O genial escritor, KAFKA, falecido em junho de 1924 aos quarenta anos, deixou um diário em que cuidou registrar suas finas e percucientes sensações do que lhe corria à volta. Muitas dessas sensações decorriam de episódios tão absurdos da vida, que poderiam ser chamados de “kafkianos”, como o que consta de um registro feito por ele em 1921: “Um entendido, um especialista, um homem que sabe aquilo que lhe coube por sorte; uma ciência, é certo, que não podemos comunicar, porém que, venturosamente, não parece ser de utilidade para ninguém”. 

Vivesse em nossos dias, KAFKA encontraria certamente no enviesado debate que se instalou em nosso país acerca da volta do Poder Judiciário ao trabalho presencial  um tema para o registro em seu diário, tão abstrusas são as razões e motivos que permeiam esse debate.

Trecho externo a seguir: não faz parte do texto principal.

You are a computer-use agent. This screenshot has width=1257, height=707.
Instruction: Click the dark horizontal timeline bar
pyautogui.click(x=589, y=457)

Com efeito, em lugar de se discutir, como é palmar, a forma de aprimorar a qualidade do trabalho dos juízes e como conciliar essa qualidade com a necessária celeridade do processo, de maneira que o juiz possa encontrar um equilíbrio entre decidir bem e decidir rápido, e não decidir com precipitação e sem qualidade, o debate instalou-se acerca de quantos dias por semana o juiz deve comparecer presencialmente ao fórum, obrigando-o a cumprir uma escala como se fosse um colegial de quem se deve desconfiar,  como se a sua presença física tivesse alguma importância para aferir o grau de qualidade naquilo que constitui a sua principal obrigação, que é a de entregar a melhor decisão possível em um tempo razoável. Não importa se é de péssima qualidade o trabalho que o juiz executa. O que importa é que esteja presente no fórum, e ali possa ser encontrado ao vivo e em cores.

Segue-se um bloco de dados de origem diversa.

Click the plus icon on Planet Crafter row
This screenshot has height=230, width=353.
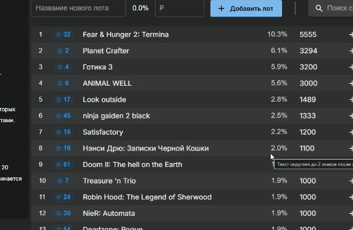coord(350,51)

Vivêssemos na época de KAFKA, sem acesso às vantagens que o mundo digital nos propicia, e haveria uma compreensível razão no exigir a presença do juiz no fórum, pois que ali, e somente ali, ele poderia realizar a sua atividade jurisdicional. Mas agora, com o meio digital o processo não está em lugar nenhum: ele é um processo onipresente, tanto quanto o é o próprio juiz, que pode de qualquer lugar e a qualquer hora proferir uma decisão. Kafka poderia mesmo dizer que esse é um mundo “kafkiano”.

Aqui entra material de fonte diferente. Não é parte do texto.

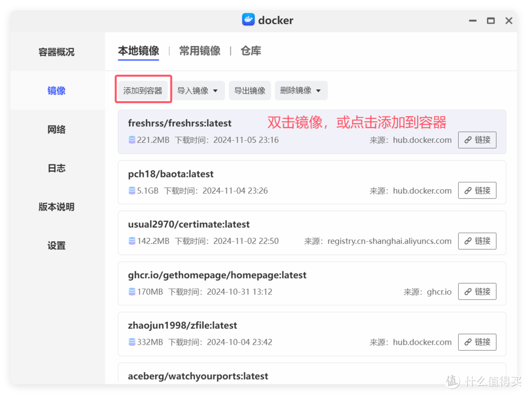Click the disk size icon of freshrss image

click(131, 139)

Há tantos temas de interesse fundamental aos jurisdicionados e à espera de uma justa solução, como o de garantir uma qualidade razoável no trabalho do juiz, como o de evitar qualquer interferência sobre a sua liberdade de decidir, como o de obstar que se realizem congressos patrocinados por litigantes em processo judiciais e nos quais participem juízes, que considerar como expressiva a discussão sobre a presença física do juiz é realmente discutir o que não parece de utilidade para ninguém.